Prof Greg Lip in a talk some four years ago commented that if a GP had one patient with a serious bleed he was ten times less likely to prescribe warfarin yet have a patient with an AF related stroke and he was not more likely to use warfarin.
The low take-up of NOACs, which reinforces my belief that the vast majority of doctors habitually withhold information from patients. Even allowing for the cost element and fears about lack of antidote, this seems really low given that 50% of people who responded to the latest poll now say that they would opt for NOACs given the chance.

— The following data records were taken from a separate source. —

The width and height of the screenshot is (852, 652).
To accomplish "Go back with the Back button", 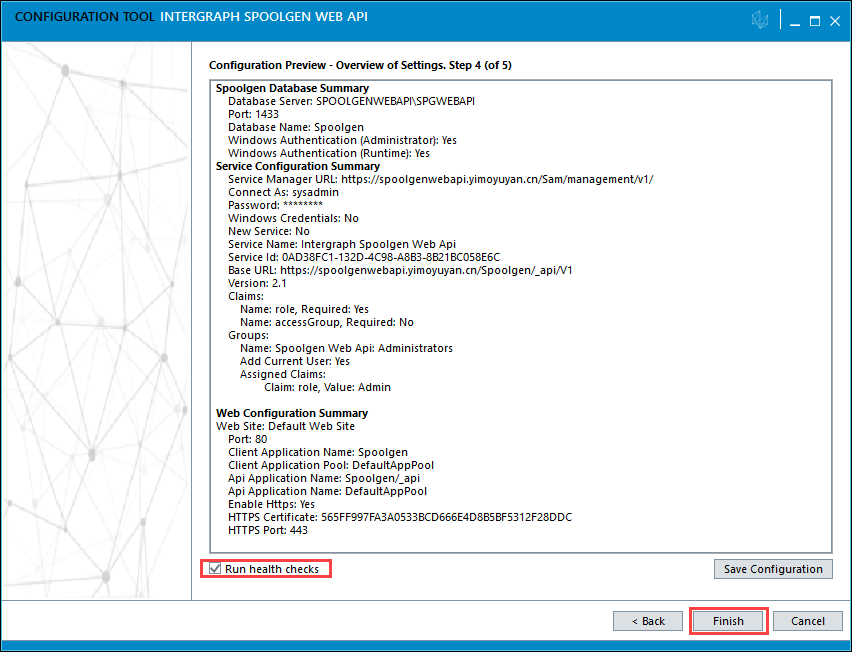I will (648, 621).
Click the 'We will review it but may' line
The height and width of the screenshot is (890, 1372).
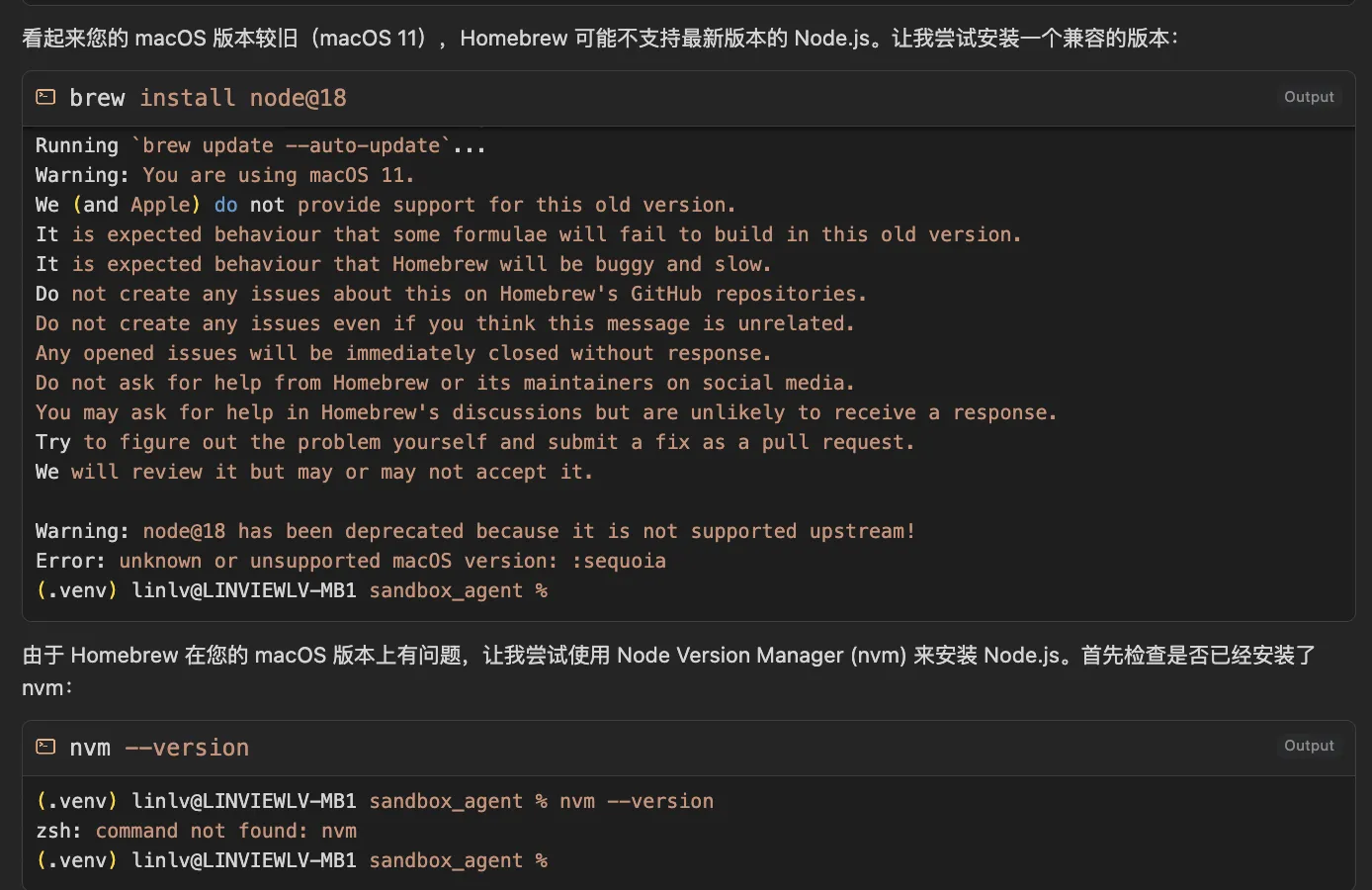coord(314,472)
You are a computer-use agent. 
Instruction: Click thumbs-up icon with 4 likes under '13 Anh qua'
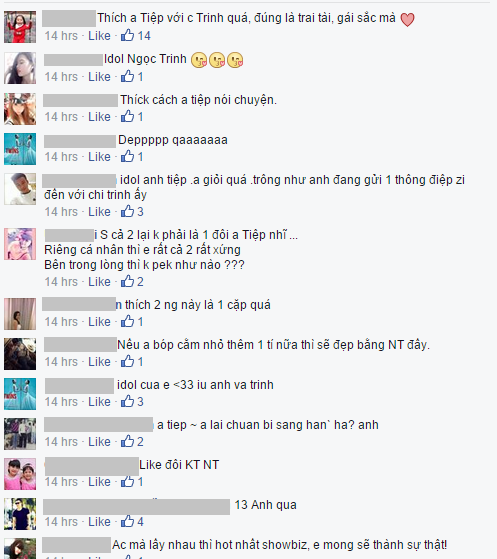click(127, 522)
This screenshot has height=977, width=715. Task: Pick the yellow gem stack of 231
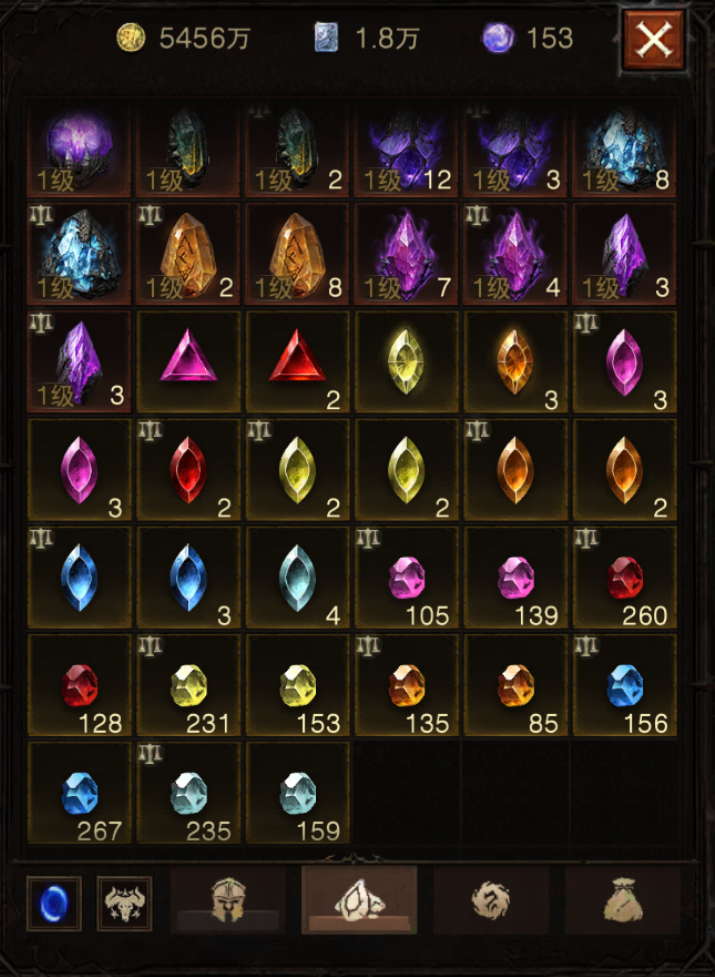click(x=189, y=685)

That aspirin reduces stroke risk by 19% and warfarin by 64%. From views expressed by some on this forum, I had expected the respective figures to be nearly 0 and close to 100.
64 is an awful lot closer to a 100 than 19! The point is that one is three times better than the other, a simple observation which should be reason enough for most of us.....
This, along with other recent posts about studies, seems to underline the old maxim: there are lies, damned lies and statistics!
Well, I did ask my doctor about NOACs and he said no, but we are talking about NHS Wales here, and I don't think Wales uses the NOACs unless you have serious problems with warfarin. So we just have to get on with it! Glad my INR seems to be stable and I haven't had any major problems with it, is all I can say.
Presumably an unspecified anticoagulant, which would be warfarin in the vast majority of cases. The article didn't say.
The campaign to get all AF sufferers onto anticoagulation should be run in tandem with a push for more information and choices about alternatives to warfarin. It would be interesting to know why the figures for no anticoagulation and aspirin are so high. Would there be more people on anticoagulants if there were more choices? Fifty percent of people in the AFA poll said that they would take NOACs.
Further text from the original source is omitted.